Quote of the day—Richard

I told my broker about 5 years ago, “I wish I had had $150,000.00 worth of rifles instead of all that stock.”

Richard
September 16, 2012
Comment to We Are Of Different Worlds.
[I don’t own nearly as many guns as many people I know. But I can’t think of any gun, except those with exceptionally heavy use, that might have gone down in value. Nearly all have gone up in value. I have a lot of ammunition components (and a far amount of factory ammo). All of it has gone way up in value. Investing in lead and copper has paid off. Not as much as gold and silver has but you can’t eat gold or silver. And you can’t defend yourself, your family, or your possessions with a piece of gold or silver.—Joe]

7 thoughts on “Quote of the day—Richard

  1. Well, the value of the guns hasn’t really gone up, it’s just that the dollar is worth less so it takes more to equal the same value.

    I recall someone a while ago compared the prices of guns in gold between now and some decades ago, and the prices were pretty stable. I wish I could find that, but my quick attempts at google-fu have been fruitless.

  2. Every time I go to sell a rifle or pistol to raise some cash, I’m told it’s not worth what I last paid for it, and in one instance after about four months on consignment and no sale I pulled one back. Apparently I was the last person who even wanted that gun.

  3. “…you can’t defend yourself, your family, or your possessions with a piece of gold or silver.”
    Although either one, particularly gold, would make excellent (if expensive) bullets. If it weren’t so expensive it would be fun to experiment with something like a 5.56 to 7mm high BC gold rifle bullet.

    Anyway; there’s more talk about hyper inflation, and with QE3 it’s pretty well guaranteed. So hard assets will be better than the soon-to-be-radically-deflated dollars. We are in for it now.

  4. The Mexican drug cartels have figured out how to turn gold into guns. Check out some of the golden guns that have been confiscated from them.

  5. Jake,

    I remember reading something similar a year or two ago. The claim was basically that over the course of the last century or two, a good quality handgun was roughly the same price as an ounce of gold. Obviously there are fluctuations on both sides of that equation, but apparently the relationship has held true for a long time.

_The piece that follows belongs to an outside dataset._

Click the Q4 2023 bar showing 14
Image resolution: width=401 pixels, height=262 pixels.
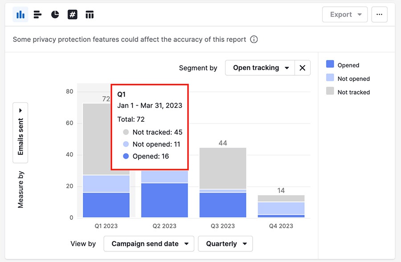coord(281,207)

    right now it looks like you could get three handguns for an ounce of gold, which means that either handguns are underpriced or gold is overpriced. Either way, I recommend building up a diversified portfolio of handguns, rifles and ammunition.

  6. JMD —

    Handguns are cheaper to produce now, less expert hand fitting & more use of polymers, castings, etc.

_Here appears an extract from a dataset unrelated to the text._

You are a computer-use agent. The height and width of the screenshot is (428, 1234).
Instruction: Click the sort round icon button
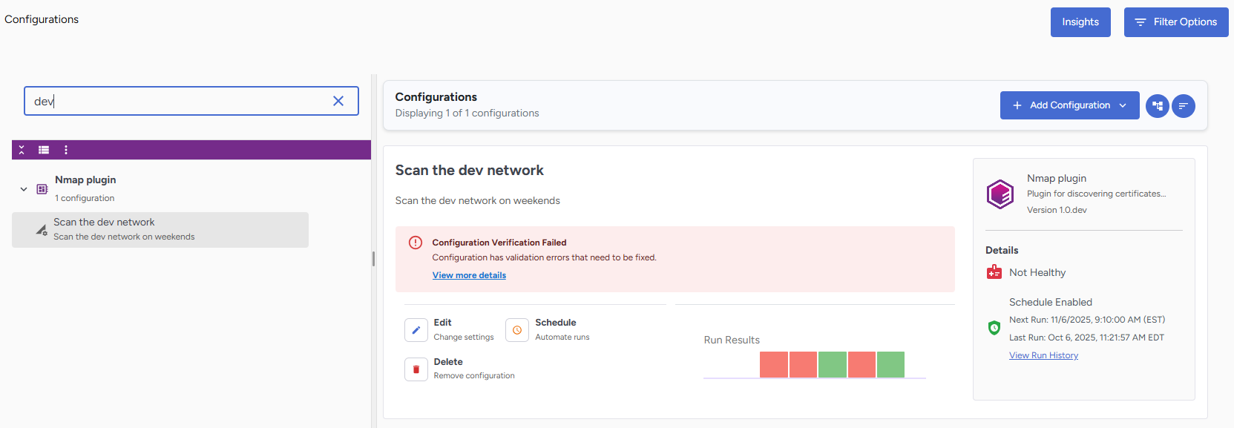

    A handgun built using the same techniques as yesteryear still runs about an ounce of gold.

  7. Geo; excellent point. Generally, things are now cheaper relative to incomes. Progress in manufacturing and materials science makes it faster, easier and cheaper to make things, so we have to be careful in making comparisons. A hand-made suit, a hand-fitted gun, a custom built car– all are about he same price as before, being that human labor can still be compared to human labor of the past. Still you’ll get a better product today because of materials and other technonogies that go into things, so there’s still a difference. Also; since with modern methods a person can produce more in the same amount of time, labor is more productive. And none of that takes into account cultural influences (what’s “hot” or in style form one time to another, and the generally fickle nature of markets. Prices are a funny thing.